Powtórzenie szóstego miejsca zdaje się być zadaniem o tyle trudniejszym – dużo trudniejszym – że z klubu zawinęło się wielu kluczowych zawodników z poprzedniej kampanii. Części wygasły kontrakty, kilku skończył się okres wypożyczenia, w efekcie powstała duża luka do wypełnienia. Harry Wilson wrócił do Liverpoolu, a Mason Mount i Fikayo Tomori do Chelsea, z kolei Alex Pearce, Bradley Johnson, Jacob Butterfield, Nick Blackman, David Nugent i Marcus Olsson odeszli po wygaśnięciu ich kontraktów.

– Ostatnie dwa okienka transferowe skupiały się na obniżeniu średniej wieku w zespole Derby i wprowadzaniu zawodników z klubowej akademii do pierwszej drużyny. W tym momencie spora część składu to piłkarze w wieku poniżej 25 lat z potencjałem, by stać się jeszcze lepszymi graczami – dodaje reporter „The Derby Telegraph”.

Reklama

W zespole jest kilka nowych twarzy spełniających wspomniane warunki. Najbardziej doświadczonym graczem sprowadzonym latem jest mogący obsadzić kilka pozycji 27-letni Szkot Graeme Shinnie z Aberdeen. Poza tym wypożyczono 22-letniego Matta Clarke’a i 21-letniego Kierana Dowella. No i od dziś także Bielik.

Polak, jako 21-latek z całkiem sporym seniorskim doświadczeniem, wpisuje się w nową filozofię Derby doskonale. Każdy, kto oglądał Euro U-21 jest świadom, że sufit tego chłopaka wisi naprawdę wysoko. Neil Banfield, trener pierwszego zespołu QPR, a wcześniej menedżer rezerw Arsenalu, który pracował w zespole Kanonierów z Polakiem przekonywał nas w niedawnej rozmowie: – Krystian może się rozwinąć w takiego piłkarza, jakim dziś jest Nemanja Matić. Uważam, że bardzo przypomina go w stylu gry. Silny, dobrze zbudowany środkowy pomocnik odpowiadający za zabezpieczenie, potrafiący też strzelać bramki. Chętny, by zaangażować się w każdy element gry. W defensywie ciężko pracuje, a jednocześnie bardzo chętnie przemieszcza się do przodu.

Nic więc dziwnego, że w razie spełnienia wszystkich warunków zawartych w umowie pomiędzy Arsenalem a Derby, Bielik ma szansę stać się najdroższym piłkarzem w historii klubu z Derbyshire. Kwota bazowa transferu ma być niższa od rekordowych ośmiu milionów funtów zapłaconych Watfordowi w 2016 roku za Mateja Vydrę, jednak wspomniane bonusy mogą wywindować kwotę do poziomu dziesięciu milionów funtów.

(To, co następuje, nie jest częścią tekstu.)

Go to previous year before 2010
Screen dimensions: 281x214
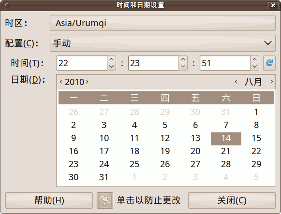pyautogui.click(x=61, y=82)
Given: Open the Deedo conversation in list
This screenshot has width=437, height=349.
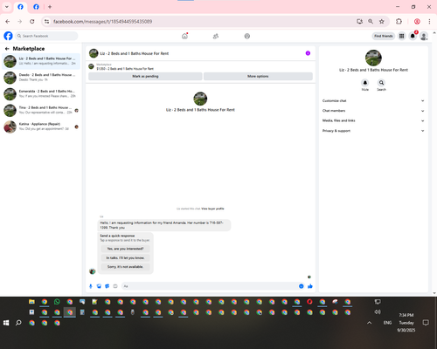Looking at the screenshot, I should [x=41, y=78].
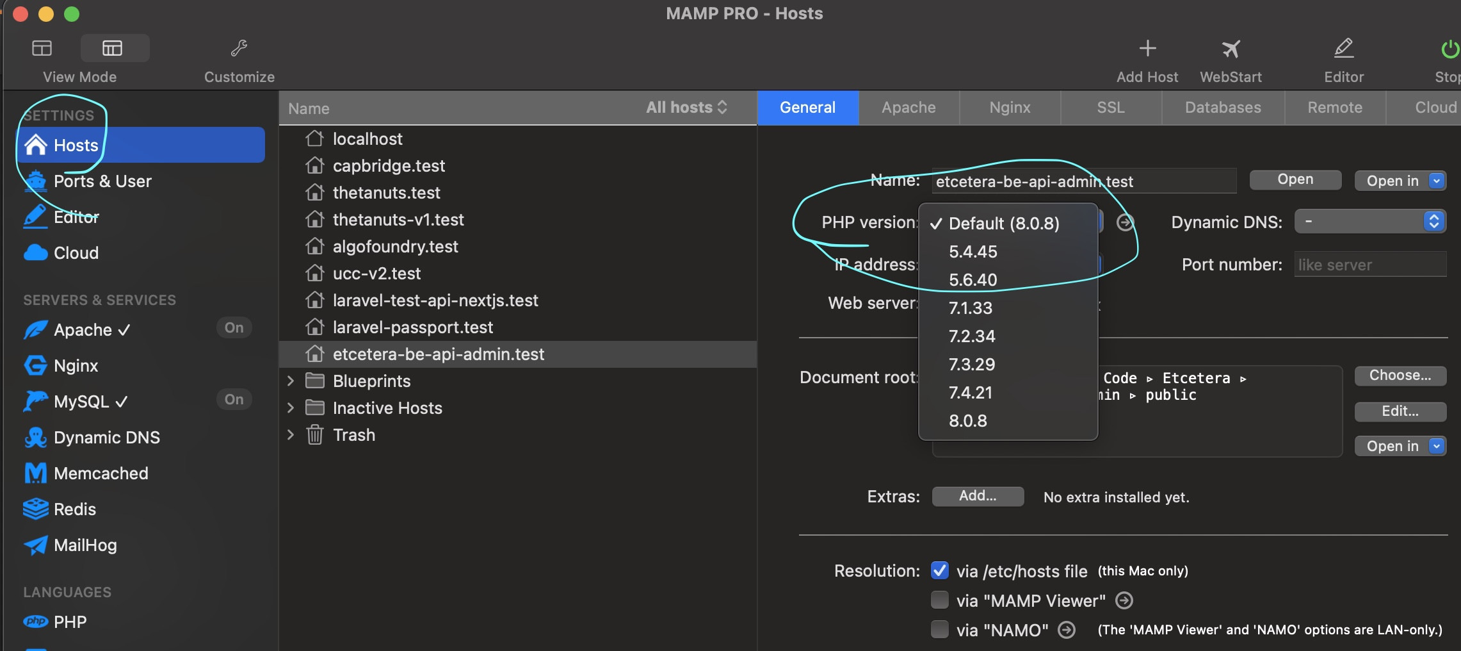Click the Add Host plus icon
Screen dimensions: 1461x651
pos(1147,49)
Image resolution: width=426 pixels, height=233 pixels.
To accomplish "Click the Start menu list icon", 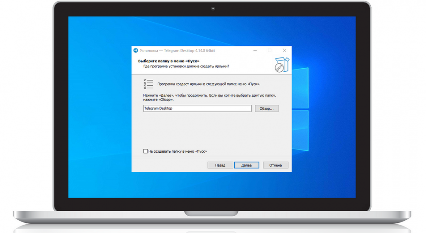I will (x=149, y=84).
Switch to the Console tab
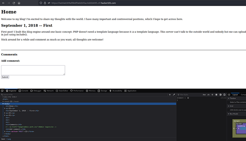 [x=24, y=90]
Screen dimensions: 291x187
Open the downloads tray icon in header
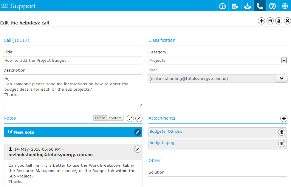(x=247, y=6)
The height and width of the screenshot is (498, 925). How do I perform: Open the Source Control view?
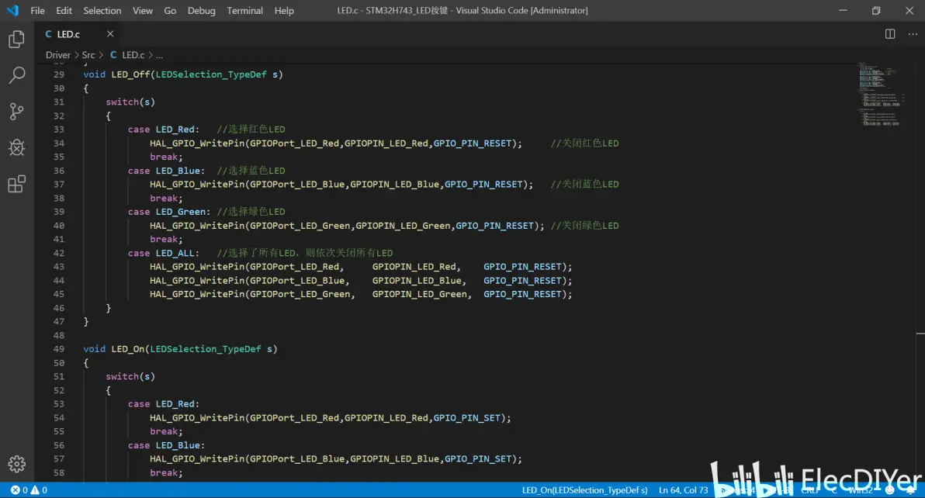16,111
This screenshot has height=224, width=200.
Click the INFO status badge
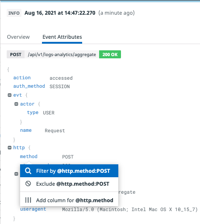tap(14, 13)

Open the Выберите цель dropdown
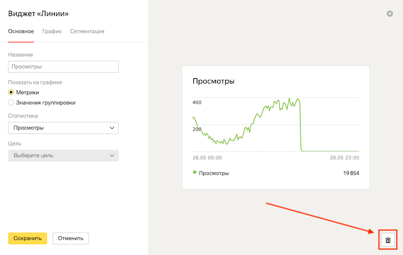pos(63,155)
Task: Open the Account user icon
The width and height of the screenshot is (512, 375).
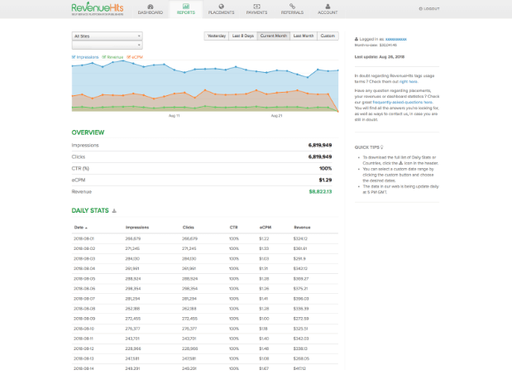Action: (x=327, y=7)
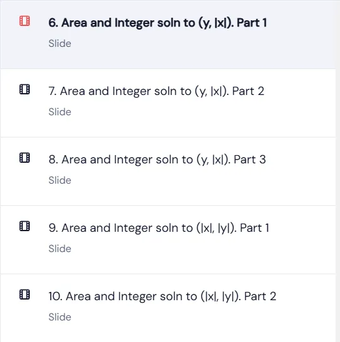340x342 pixels.
Task: Click the Slide label under lesson 10
Action: click(x=60, y=317)
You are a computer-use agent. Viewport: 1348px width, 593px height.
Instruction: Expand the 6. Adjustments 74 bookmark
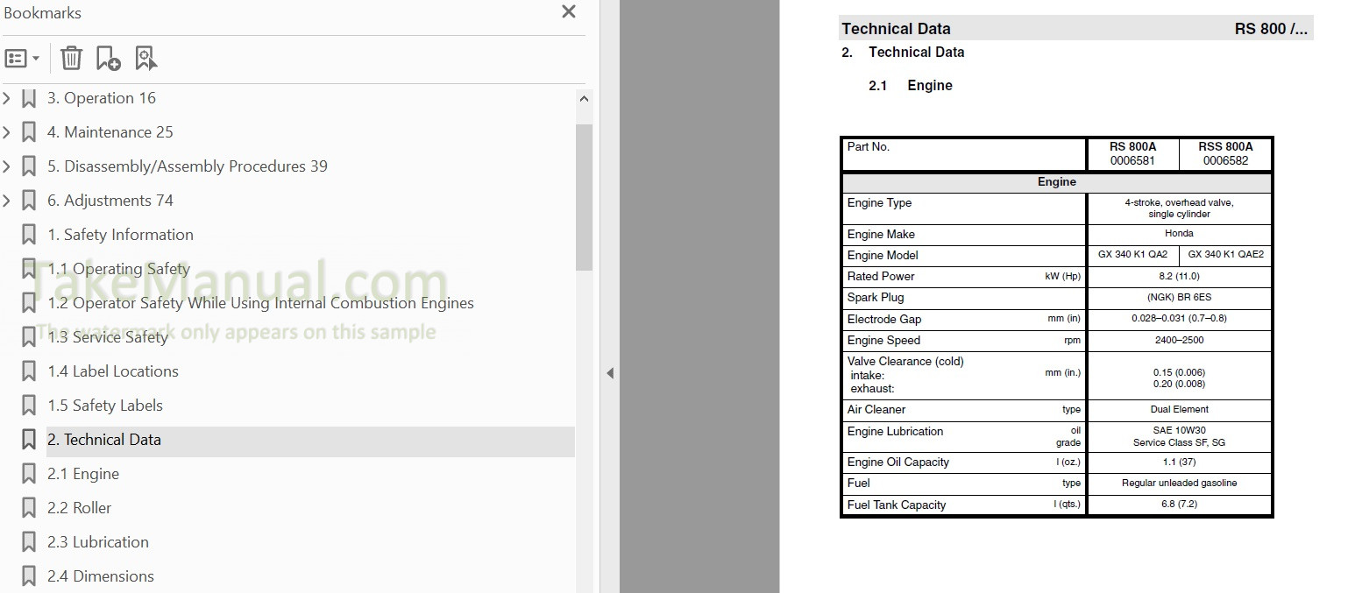tap(7, 201)
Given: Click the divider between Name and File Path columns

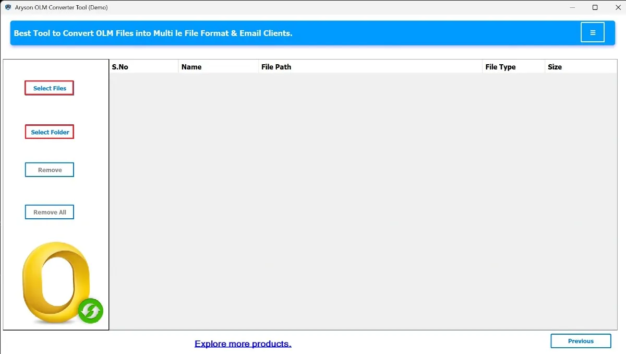Looking at the screenshot, I should click(258, 66).
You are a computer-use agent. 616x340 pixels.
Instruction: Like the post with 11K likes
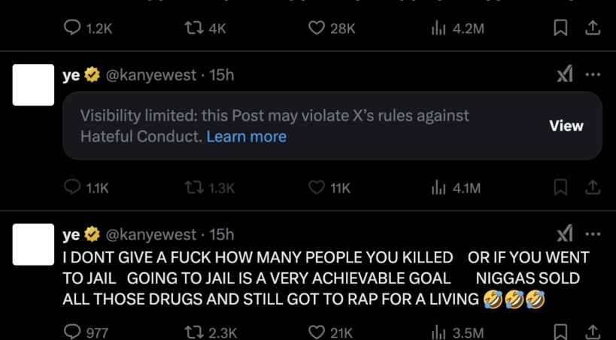tap(317, 188)
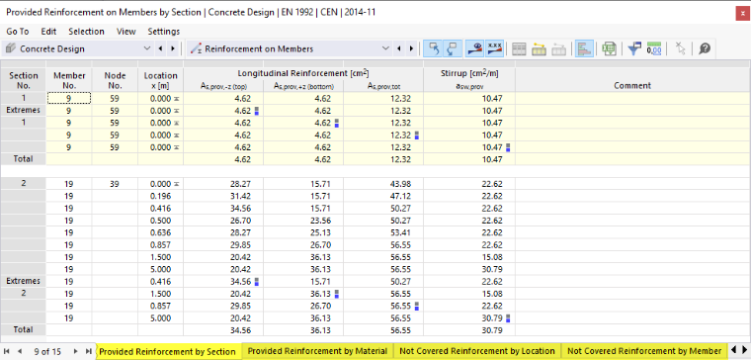Viewport: 751px width, 360px height.
Task: Click the first selection sync arrow icon
Action: click(434, 48)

Z tak dużymi – jak na Derby County – pieniędzmi, wiążą się też spore oczekiwania, jednak trudno wśród kibiców znaleźć póki co sceptyków. Wszyscy są raczej zadowoleni z tego, że z Arsenalu wyjęto piłkarza wcale nie skreślonego przez wszystkich kibiców. — Wielu kibiców Arsenalu zdawało się być naprawdę niepocieszonych z powodu odejścia Bielika. To napawa optymizmem — twierdzi Wakefield.

Jaki w Derby mają na Polaka pomysł?

Reklama

– Widzieliśmy podczas wypożyczenia do Charltonu, gdy ten klub wywalczył awans do Championship, że Bielik czuje się komfortowo i jako środkowy obrońca, i jako defensywny pomocnik. Najprawdopodobniej w Derby będzie jednak grać na pozycji defensywnego pomocnika, choć niewykluczone, że zdarzą się mu występy w środku bloku obronnego. Tam jednak następcą wracającego do Chelsea Fikayo Tomoriego ma być przede wszystkim wypożyczony z Brighton Matt Clarke.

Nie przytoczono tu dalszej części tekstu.